▶ DATASET CONTENT:

○ ○ ○

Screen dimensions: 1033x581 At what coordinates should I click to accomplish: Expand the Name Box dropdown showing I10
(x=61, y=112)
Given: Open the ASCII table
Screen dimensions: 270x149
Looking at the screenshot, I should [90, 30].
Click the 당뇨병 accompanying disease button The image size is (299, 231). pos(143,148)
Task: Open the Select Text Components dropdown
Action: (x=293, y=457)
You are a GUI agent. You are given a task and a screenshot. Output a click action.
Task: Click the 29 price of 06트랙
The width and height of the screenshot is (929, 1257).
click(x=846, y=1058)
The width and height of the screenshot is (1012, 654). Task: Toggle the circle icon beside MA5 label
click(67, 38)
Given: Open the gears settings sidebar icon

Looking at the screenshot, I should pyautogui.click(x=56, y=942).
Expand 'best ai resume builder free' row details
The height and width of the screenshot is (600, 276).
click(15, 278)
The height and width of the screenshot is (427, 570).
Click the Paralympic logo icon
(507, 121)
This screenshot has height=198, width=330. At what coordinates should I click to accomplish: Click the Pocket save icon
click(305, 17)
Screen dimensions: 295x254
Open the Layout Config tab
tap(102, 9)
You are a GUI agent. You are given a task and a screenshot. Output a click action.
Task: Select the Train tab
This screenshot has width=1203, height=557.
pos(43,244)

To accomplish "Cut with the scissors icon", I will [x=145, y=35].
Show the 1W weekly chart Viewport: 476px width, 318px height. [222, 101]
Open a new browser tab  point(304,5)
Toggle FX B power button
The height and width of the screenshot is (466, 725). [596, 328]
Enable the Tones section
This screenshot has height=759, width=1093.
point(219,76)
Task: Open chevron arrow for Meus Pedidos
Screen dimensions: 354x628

○ ○ ○

▶ WHAT YOU NEED TO DO:
Return the records verbatim, from the line containing "Given: Open the gears settings sidebar icon" through the final line of the records, both ends included.

▶ SOLUTION:
Given: Open the gears settings sidebar icon

Looking at the screenshot, I should pyautogui.click(x=56, y=942).
Expand 'best ai resume builder free' row details
The height and width of the screenshot is (600, 276).
click(15, 278)
The height and width of the screenshot is (427, 570).
Click the Paralympic logo icon
(507, 121)
This screenshot has height=198, width=330. At what coordinates should I click to accomplish: Click the Pocket save icon
click(305, 17)
Screen dimensions: 295x254
Open the Layout Config tab
tap(102, 9)
You are a GUI agent. You are given a task and a screenshot. Output a click action.
Task: Select the Train tab
This screenshot has width=1203, height=557.
pos(43,244)

To accomplish "Cut with the scissors icon", I will [x=145, y=35].
Show the 1W weekly chart Viewport: 476px width, 318px height. [222, 101]
Open a new browser tab  point(304,5)
Toggle FX B power button
The height and width of the screenshot is (466, 725). [596, 328]
Enable the Tones section
This screenshot has height=759, width=1093.
point(219,76)
Task: Open chevron arrow for Meus Pedidos
Screen dimensions: 354x628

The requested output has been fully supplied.